13 thoughts on “Victoria Plum Jam

  1. Great recipe – thanks for sharing. Other recipes I’ve seen looked way too sweet and so it proved. My victorias were quite ripe so I cut the sugar slightly and added an extra squeeze of lemon, set and taste were perfect.


  2. Dear Ladies,
    Thank you for this recipe. I have just made a double amount and it has come out very well. Lovely colour and texture. Here in Australia it is the beginning of Autumn and a busy time for jam making in preparation for winter. Thanks again and all the best to you all and your Institute.


    • Dear Lorraine
      Thank you for your comments. It is lovely to know that our recipe is being made and enjoyed on the other side of the world! Best wishes to you too


    • Hi Shiralee, yes I agree but I don’t know the answer! If you make the jam and let me know how many jars it makes, I will be happy to update the recipe. thanks Kate (website admin)

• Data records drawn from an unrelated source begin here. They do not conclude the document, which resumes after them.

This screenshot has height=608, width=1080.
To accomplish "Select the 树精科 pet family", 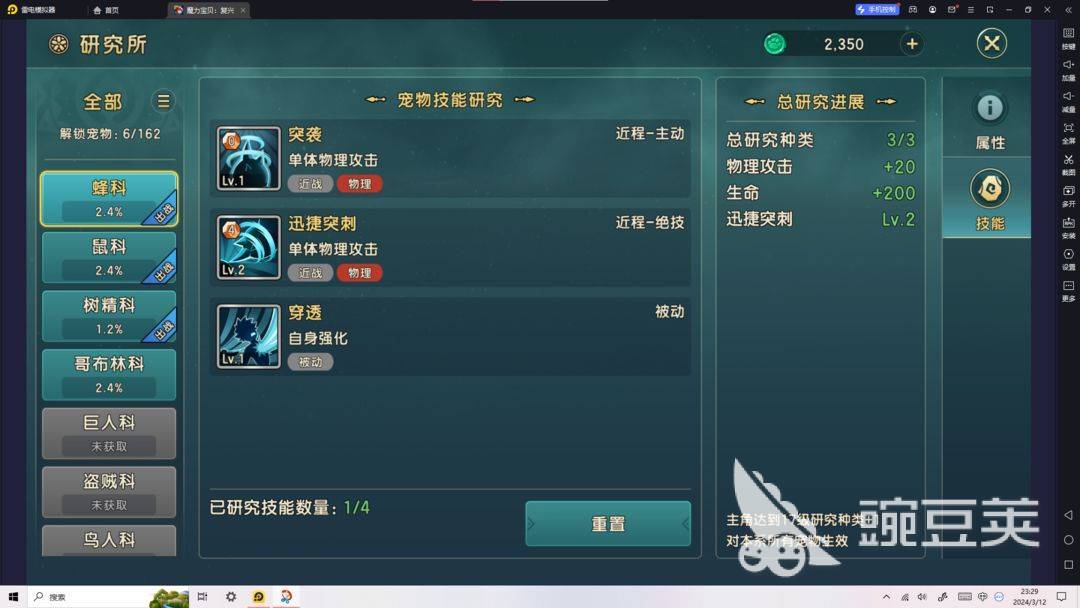I will (x=109, y=316).
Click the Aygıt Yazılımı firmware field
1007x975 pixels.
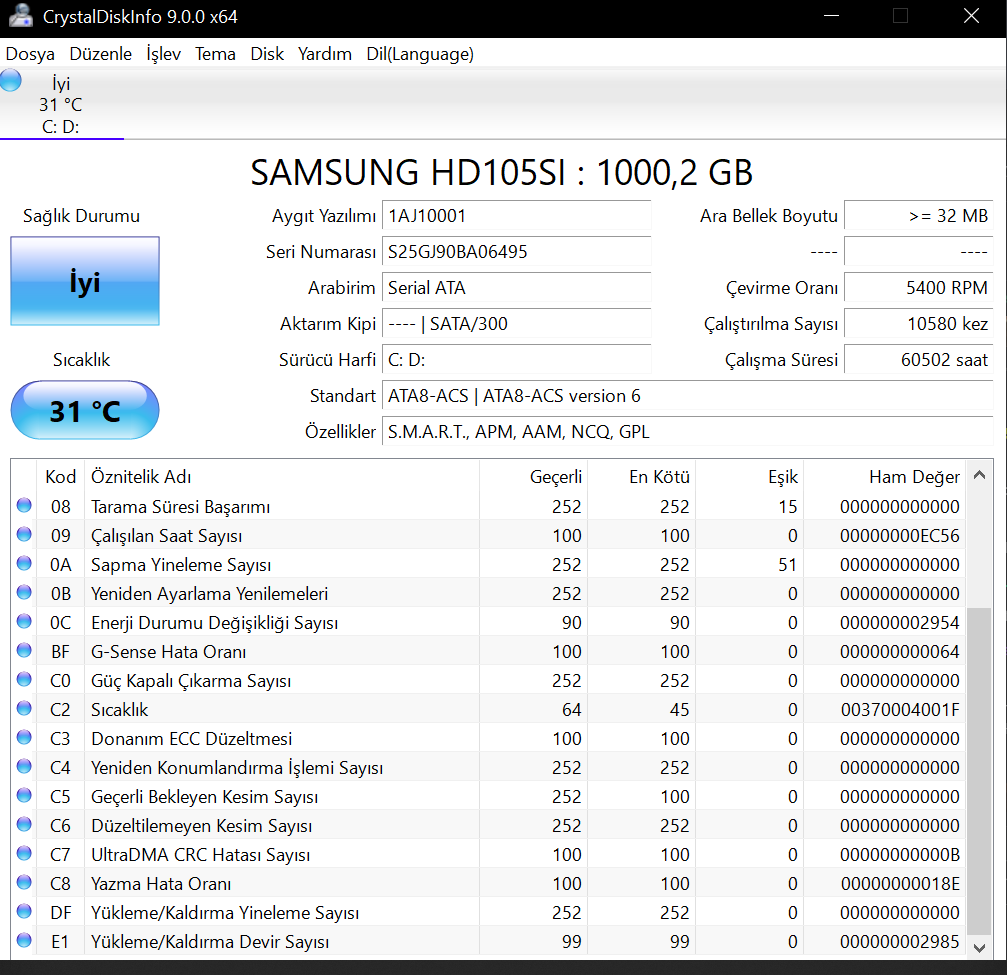click(517, 216)
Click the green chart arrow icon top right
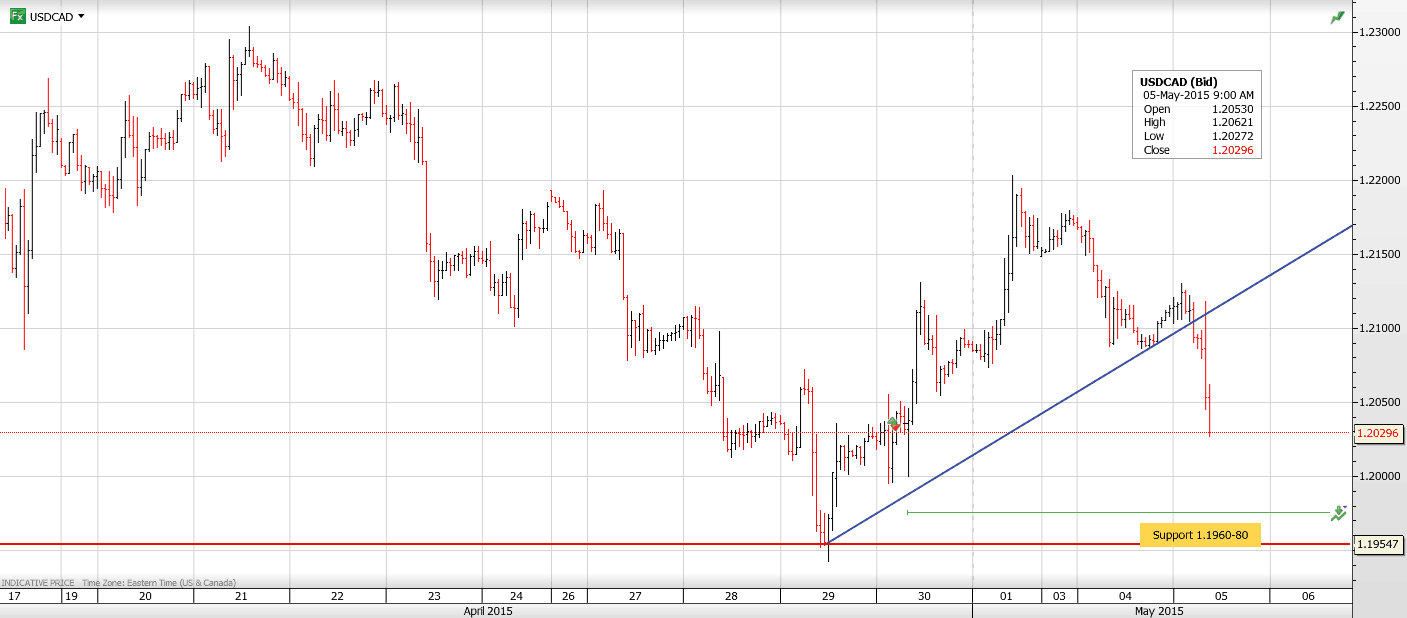The height and width of the screenshot is (618, 1407). (1337, 17)
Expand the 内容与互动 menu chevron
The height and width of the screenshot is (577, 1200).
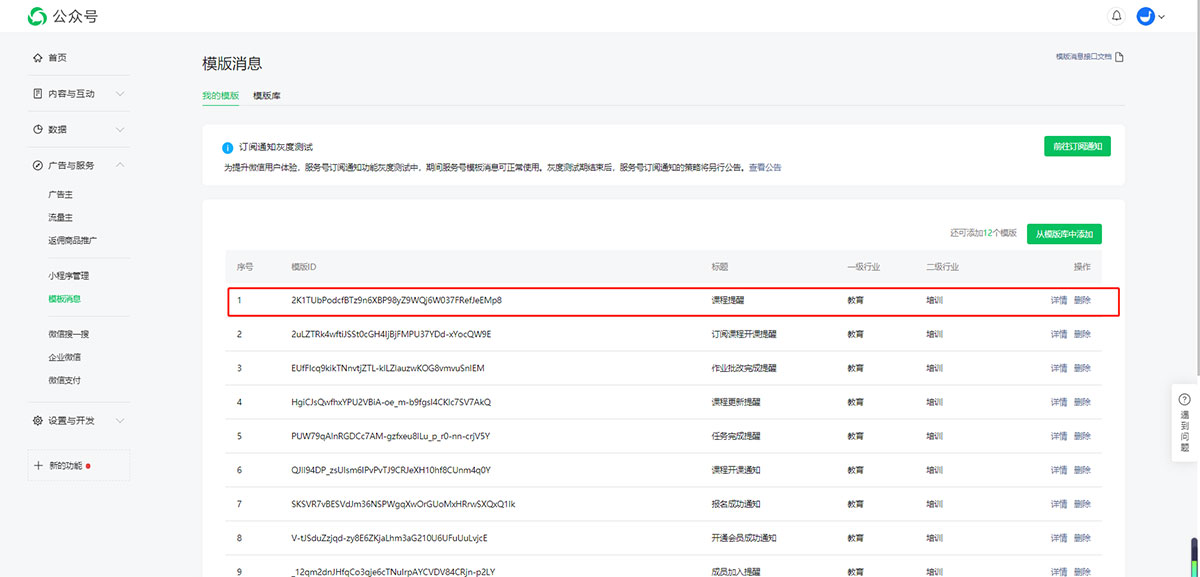pos(120,94)
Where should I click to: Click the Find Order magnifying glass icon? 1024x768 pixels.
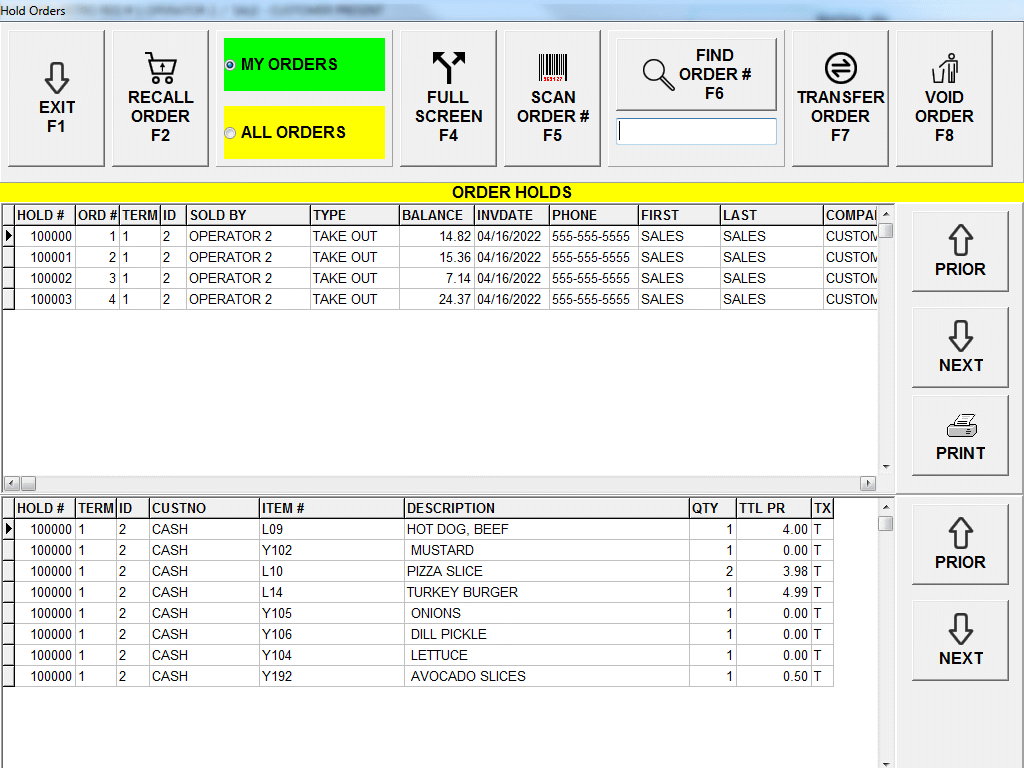(658, 75)
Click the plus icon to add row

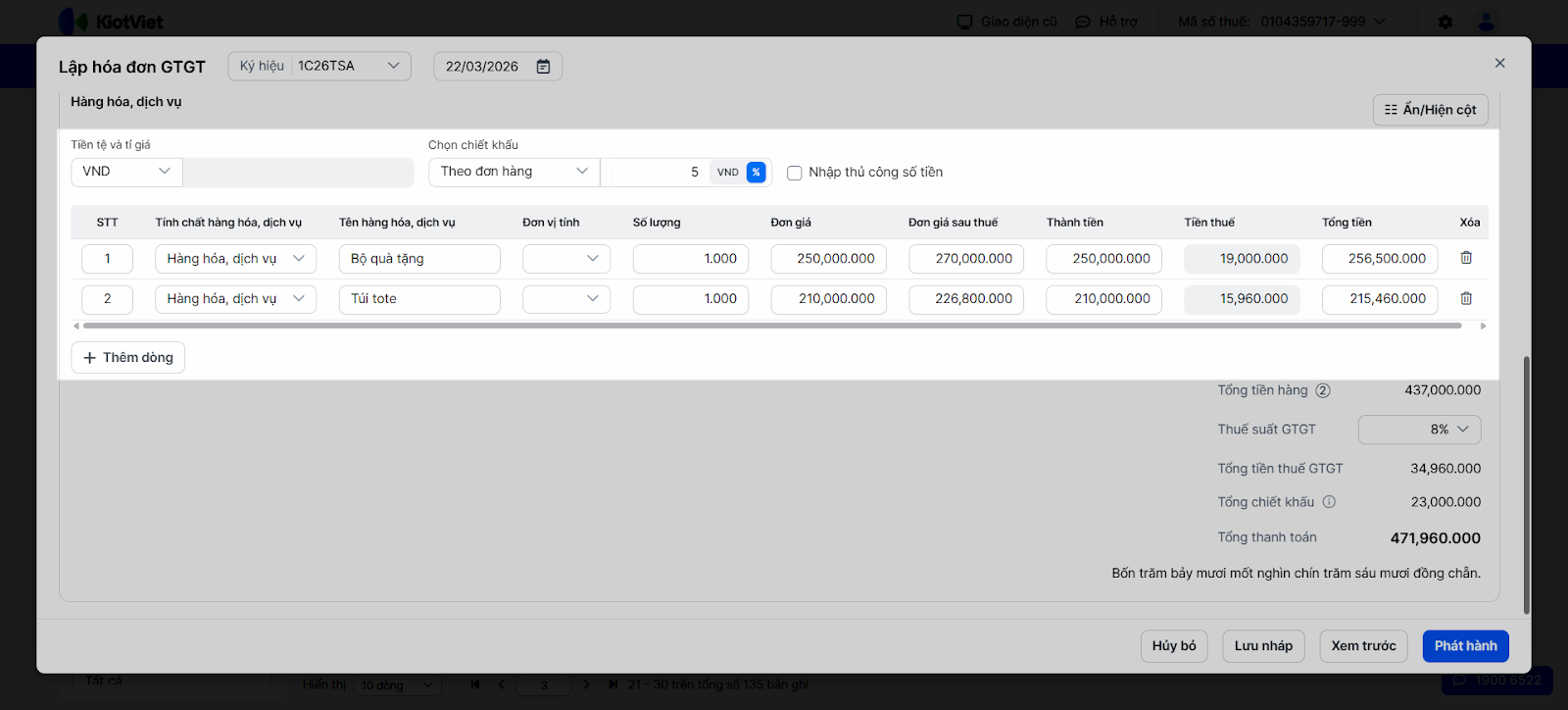coord(90,358)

      • I got three regular sized jam jars out of it with a little left over. My first batch was a disaster. Burnt the pan and wouldn’t set. Think I cooked it too high. Trying another batch tomorrow. Hopefully my jam will set in the fridge overnight. (My first attempt at jam making).


  3. I am a novice jam maker and thought a WI recipe would be foolproof. I came a cropper on the “add a LITTLE water” part. I had 4 times as many plums (2.8kg) as this recipe, so the water quantity had me scratching my head. I googled another plum jam recipe and followed their advice – added 300ml. I ended up with plum soup!! Had to boil it for ages. It would be really helpful for beginners like me to state exactly how much water is a little. Many thanks!


    • Sorry you had a problem with that wording Elaine. In fact ‘a little water’ is correct as it is just enough to cover the base of the pan while the plums are heating. This will stop them burning and as the water evaporates it will be replaced by the plum juice which will then stop any burning. I have updated the recipe with a comment to that effect – hope that helps.